You have probably seen tactile paving before. These are a few brightly coloured (typically yellow or red) tiles that can be found on sidewalks, subways, tram and bus stops, and various other public spaces. These tiles, which are marked with certain bumps and ridges, would be set at any location that claims to be only accessible to those with visual impairment.
Those who are not blind, on the other hand, are rarely aware of the importance of these tiles. The majority of people believe that such tactile tiles are just used for decoration! The fact is that such tiles are used by visually challenged people asa navigational aid by offering tactile solutions.
These tiles are used to improve a location’s accessibility. Although these tiles may not seem important to most people, they play a crucial role in the lives of blind people.
The following are a few of the examples of tactile paving solutions:
- Blister paving
Seiichi Miyake, a Japanese designer, was the first to invent tactile paving in 1965. Thanks to Japan, it swiftly expanded over the world! It has evolved to the point where there are a variety of different styles of paving to signify various warnings.
For pedestrian crossings, blister paving is employed. This surface serves as a visual cue to those with vision impairments that they are now approaching a certain road crossing. Any surface, which is made up of rows of flat-topped square pattern blisters, is an important safety element.
- Offset blister paving
Blister paving will be used on railway, tram, and also tube platforms to alert visually challenged passengers to the platform’s edge. Flat-topped domes (blisters) are spaced 66.5mm distance from the centre of one particular dome to the centre of the next on the offset type of blister tactile surface.
This paving can usually be made out of any appropriate paving material and of any suitable colour that contrasts well with the surrounding environment.
- Corduroy paving
A corduroy tactile paving is made up of circular bars that run the length of the pedestrian’s path. The bars can be 20mm broad and 6mm tall. This form of surface alerts those who are blind or visually impaired to the existence of a certain specific hazard.

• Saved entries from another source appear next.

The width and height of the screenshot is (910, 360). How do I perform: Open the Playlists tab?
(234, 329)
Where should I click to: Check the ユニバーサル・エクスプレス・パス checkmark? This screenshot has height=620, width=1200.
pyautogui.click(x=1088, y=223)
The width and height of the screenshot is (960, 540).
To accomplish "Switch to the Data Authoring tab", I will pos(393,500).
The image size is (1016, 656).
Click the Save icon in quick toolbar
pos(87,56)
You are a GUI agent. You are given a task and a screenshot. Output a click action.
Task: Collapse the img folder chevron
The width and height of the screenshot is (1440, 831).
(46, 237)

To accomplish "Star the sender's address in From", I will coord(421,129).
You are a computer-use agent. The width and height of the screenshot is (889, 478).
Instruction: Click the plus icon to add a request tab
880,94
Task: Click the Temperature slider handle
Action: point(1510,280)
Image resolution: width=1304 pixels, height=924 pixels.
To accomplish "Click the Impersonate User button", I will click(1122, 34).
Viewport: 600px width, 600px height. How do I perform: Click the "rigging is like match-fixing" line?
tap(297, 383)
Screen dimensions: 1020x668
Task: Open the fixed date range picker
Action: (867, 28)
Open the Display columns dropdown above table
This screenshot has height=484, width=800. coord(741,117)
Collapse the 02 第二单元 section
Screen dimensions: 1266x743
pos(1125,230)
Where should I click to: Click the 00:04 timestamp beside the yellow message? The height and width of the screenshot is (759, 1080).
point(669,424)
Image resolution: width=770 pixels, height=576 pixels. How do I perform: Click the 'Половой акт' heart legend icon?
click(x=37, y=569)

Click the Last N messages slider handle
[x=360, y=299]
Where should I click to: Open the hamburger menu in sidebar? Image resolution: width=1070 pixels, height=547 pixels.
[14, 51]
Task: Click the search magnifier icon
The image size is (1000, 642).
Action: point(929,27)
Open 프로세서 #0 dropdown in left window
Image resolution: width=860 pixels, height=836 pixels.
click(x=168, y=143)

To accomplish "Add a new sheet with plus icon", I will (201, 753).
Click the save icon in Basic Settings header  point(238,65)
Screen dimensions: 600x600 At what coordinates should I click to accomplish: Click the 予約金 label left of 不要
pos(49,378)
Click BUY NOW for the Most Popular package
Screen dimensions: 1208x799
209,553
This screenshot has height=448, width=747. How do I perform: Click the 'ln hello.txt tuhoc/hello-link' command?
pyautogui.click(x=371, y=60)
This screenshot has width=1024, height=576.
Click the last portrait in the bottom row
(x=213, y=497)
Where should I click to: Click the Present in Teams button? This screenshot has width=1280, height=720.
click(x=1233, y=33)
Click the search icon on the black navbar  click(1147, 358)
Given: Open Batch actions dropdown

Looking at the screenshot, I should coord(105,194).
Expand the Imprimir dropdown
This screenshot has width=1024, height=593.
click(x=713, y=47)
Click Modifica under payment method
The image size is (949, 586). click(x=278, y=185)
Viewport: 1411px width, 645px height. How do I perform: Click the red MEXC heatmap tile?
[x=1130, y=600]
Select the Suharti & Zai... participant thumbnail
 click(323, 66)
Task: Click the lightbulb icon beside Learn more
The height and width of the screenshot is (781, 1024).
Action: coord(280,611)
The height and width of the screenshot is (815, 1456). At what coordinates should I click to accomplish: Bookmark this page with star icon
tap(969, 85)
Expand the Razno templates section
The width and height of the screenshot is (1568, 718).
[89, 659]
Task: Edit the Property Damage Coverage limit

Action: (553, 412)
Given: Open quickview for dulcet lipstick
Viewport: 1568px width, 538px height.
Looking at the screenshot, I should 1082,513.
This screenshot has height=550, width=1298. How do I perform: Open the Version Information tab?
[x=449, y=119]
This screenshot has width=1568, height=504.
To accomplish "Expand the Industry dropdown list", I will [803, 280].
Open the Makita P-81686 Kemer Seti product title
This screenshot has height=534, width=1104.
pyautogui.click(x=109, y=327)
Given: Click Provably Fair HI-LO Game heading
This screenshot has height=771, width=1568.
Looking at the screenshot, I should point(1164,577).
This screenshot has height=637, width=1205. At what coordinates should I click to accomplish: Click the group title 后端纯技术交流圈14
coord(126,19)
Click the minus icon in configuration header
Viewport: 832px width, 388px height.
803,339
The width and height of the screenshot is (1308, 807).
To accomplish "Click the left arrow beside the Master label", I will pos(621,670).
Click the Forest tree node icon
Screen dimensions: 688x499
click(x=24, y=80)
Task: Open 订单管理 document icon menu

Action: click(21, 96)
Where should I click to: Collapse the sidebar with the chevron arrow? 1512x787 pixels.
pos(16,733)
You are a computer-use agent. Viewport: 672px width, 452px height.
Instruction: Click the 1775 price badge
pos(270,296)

The top/bottom of a flight of steps, any level crossing, or any ramp could all be examples. It is also used when a shared route meets a footpath. The concept is that it draws attention to potential danger.
This surface can be made in any type of colour to offer better contrast with the entire surrounding region once again.
So, you now know what the different sorts of tactile tiles signify. Different sorts of such tiles can be paired to create a tactile trail for the blind as well as partially sighted people that is simply and independently accessible.